§ Aim
Begin at the line that has "Click the RedKetchup brand name in the header" and stop after the line that has "Action: pos(52,129)". Give these lines again with "dropdown" swapped for "menu" and everything else unchanged.

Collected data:
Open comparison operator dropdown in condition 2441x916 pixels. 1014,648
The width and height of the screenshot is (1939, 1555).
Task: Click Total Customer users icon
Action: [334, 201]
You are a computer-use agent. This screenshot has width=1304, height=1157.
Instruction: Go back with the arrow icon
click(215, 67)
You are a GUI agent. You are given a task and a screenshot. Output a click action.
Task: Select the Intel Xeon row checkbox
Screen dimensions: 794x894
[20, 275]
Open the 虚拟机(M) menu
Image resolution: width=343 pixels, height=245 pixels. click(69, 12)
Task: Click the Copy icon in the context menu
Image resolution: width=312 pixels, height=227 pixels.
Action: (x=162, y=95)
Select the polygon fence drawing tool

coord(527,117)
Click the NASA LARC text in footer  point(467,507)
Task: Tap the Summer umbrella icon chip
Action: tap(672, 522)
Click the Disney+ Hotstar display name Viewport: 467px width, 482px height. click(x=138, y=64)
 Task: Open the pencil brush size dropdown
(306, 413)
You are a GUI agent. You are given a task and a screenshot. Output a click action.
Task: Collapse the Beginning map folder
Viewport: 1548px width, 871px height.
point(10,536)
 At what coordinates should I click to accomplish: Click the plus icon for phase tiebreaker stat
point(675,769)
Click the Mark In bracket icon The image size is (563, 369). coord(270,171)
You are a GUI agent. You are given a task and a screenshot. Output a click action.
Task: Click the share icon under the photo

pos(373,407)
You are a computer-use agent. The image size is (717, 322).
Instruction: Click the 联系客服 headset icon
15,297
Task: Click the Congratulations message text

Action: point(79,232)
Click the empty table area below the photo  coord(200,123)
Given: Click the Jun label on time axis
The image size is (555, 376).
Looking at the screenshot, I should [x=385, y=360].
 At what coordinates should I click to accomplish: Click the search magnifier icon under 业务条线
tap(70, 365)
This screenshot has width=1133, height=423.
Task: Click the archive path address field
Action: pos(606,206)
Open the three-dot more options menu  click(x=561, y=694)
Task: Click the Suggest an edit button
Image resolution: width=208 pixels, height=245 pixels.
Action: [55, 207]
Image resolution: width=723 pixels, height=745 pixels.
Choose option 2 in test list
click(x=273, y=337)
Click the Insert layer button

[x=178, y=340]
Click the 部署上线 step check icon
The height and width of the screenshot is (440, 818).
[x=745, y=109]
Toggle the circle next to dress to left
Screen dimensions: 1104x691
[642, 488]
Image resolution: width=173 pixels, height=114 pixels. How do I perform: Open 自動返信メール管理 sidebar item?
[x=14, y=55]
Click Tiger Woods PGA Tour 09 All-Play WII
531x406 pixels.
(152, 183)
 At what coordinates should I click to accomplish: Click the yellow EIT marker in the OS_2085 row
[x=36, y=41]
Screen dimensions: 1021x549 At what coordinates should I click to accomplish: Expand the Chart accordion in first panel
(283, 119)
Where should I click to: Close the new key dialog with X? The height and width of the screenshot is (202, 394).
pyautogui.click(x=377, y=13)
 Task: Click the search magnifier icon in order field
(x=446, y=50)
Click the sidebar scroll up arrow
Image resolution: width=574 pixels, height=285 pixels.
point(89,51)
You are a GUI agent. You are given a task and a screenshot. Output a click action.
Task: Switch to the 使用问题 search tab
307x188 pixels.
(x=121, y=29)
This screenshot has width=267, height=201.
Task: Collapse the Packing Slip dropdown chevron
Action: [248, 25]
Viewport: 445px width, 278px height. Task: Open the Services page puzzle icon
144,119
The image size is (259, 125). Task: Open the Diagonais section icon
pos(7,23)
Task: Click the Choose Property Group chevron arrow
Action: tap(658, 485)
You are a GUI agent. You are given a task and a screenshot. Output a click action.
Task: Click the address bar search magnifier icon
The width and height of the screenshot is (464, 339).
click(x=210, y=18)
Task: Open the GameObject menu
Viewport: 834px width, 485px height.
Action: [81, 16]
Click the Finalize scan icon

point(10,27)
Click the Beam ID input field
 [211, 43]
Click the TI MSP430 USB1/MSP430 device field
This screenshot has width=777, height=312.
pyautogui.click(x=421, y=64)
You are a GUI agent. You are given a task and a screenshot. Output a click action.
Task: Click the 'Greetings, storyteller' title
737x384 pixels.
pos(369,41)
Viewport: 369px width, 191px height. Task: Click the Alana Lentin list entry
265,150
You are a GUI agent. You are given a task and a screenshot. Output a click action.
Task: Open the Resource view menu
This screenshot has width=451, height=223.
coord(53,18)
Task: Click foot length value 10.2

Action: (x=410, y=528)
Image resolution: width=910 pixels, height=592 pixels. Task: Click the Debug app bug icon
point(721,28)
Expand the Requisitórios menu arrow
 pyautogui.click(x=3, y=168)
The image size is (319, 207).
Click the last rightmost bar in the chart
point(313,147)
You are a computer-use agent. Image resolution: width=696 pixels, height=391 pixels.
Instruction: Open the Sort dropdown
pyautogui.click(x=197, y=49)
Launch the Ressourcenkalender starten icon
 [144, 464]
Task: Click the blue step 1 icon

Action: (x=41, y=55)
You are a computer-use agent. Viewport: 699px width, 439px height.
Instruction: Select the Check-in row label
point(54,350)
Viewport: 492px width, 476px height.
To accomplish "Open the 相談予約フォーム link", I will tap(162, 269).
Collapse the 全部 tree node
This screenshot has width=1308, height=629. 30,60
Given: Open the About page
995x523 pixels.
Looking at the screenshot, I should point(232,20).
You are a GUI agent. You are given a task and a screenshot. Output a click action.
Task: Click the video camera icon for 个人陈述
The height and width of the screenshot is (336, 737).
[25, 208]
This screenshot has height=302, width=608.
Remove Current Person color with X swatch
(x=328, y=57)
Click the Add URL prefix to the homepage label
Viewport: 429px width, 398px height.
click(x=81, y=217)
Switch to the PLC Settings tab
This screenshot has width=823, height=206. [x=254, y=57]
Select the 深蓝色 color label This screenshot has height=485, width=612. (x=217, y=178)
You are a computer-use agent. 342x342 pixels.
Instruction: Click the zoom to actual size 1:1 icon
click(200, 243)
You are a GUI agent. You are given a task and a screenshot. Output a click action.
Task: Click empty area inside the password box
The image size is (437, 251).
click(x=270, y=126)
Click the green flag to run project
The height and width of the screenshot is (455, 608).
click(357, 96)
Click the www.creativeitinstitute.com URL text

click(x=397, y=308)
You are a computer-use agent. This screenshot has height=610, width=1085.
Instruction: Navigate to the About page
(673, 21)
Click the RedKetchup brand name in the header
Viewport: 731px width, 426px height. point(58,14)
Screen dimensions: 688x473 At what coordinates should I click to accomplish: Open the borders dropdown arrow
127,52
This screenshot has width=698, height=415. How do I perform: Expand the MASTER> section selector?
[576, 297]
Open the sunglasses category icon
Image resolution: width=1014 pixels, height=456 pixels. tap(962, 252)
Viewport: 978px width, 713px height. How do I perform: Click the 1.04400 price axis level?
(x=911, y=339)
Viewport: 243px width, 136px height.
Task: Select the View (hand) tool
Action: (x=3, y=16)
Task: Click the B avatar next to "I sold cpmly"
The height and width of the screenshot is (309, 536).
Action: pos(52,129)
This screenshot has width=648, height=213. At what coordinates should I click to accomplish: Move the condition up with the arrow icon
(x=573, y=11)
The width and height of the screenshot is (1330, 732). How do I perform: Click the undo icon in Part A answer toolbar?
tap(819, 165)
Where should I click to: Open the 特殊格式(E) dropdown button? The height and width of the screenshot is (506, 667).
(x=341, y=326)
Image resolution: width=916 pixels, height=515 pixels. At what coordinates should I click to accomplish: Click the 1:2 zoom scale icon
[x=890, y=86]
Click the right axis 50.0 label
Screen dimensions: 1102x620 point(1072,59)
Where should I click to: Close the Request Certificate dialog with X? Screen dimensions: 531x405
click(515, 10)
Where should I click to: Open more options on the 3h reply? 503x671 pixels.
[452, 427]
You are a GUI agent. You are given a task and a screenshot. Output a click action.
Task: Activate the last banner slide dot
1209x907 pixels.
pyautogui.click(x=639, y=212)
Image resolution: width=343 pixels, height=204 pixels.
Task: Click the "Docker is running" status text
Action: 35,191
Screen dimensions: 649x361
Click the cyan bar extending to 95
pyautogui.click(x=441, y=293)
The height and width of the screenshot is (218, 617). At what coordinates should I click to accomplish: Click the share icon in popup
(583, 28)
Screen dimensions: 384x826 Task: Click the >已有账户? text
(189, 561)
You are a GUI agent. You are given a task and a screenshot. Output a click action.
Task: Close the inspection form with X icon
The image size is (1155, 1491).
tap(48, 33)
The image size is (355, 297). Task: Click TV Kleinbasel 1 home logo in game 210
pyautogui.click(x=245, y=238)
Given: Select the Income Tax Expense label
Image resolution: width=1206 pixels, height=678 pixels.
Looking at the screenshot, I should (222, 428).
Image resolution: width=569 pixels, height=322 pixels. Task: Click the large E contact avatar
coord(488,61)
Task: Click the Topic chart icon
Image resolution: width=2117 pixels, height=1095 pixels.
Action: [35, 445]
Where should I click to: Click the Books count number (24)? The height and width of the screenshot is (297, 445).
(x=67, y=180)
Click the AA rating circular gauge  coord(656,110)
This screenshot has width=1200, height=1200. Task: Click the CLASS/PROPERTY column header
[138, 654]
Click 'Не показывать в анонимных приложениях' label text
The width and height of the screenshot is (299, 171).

§ Exercise output
Click the RedKetchup brand name in the header
Viewport: 731px width, 426px height. point(58,14)
Screen dimensions: 688x473 At what coordinates should I click to accomplish: Open the borders menu arrow
127,52
This screenshot has width=698, height=415. How do I perform: Expand the MASTER> section selector?
[576, 297]
Open the sunglasses category icon
Image resolution: width=1014 pixels, height=456 pixels. tap(962, 252)
Viewport: 978px width, 713px height. How do I perform: Click the 1.04400 price axis level?
(x=911, y=339)
Viewport: 243px width, 136px height.
Task: Select the View (hand) tool
Action: (x=3, y=16)
Task: Click the B avatar next to "I sold cpmly"
The height and width of the screenshot is (309, 536).
Action: pos(52,129)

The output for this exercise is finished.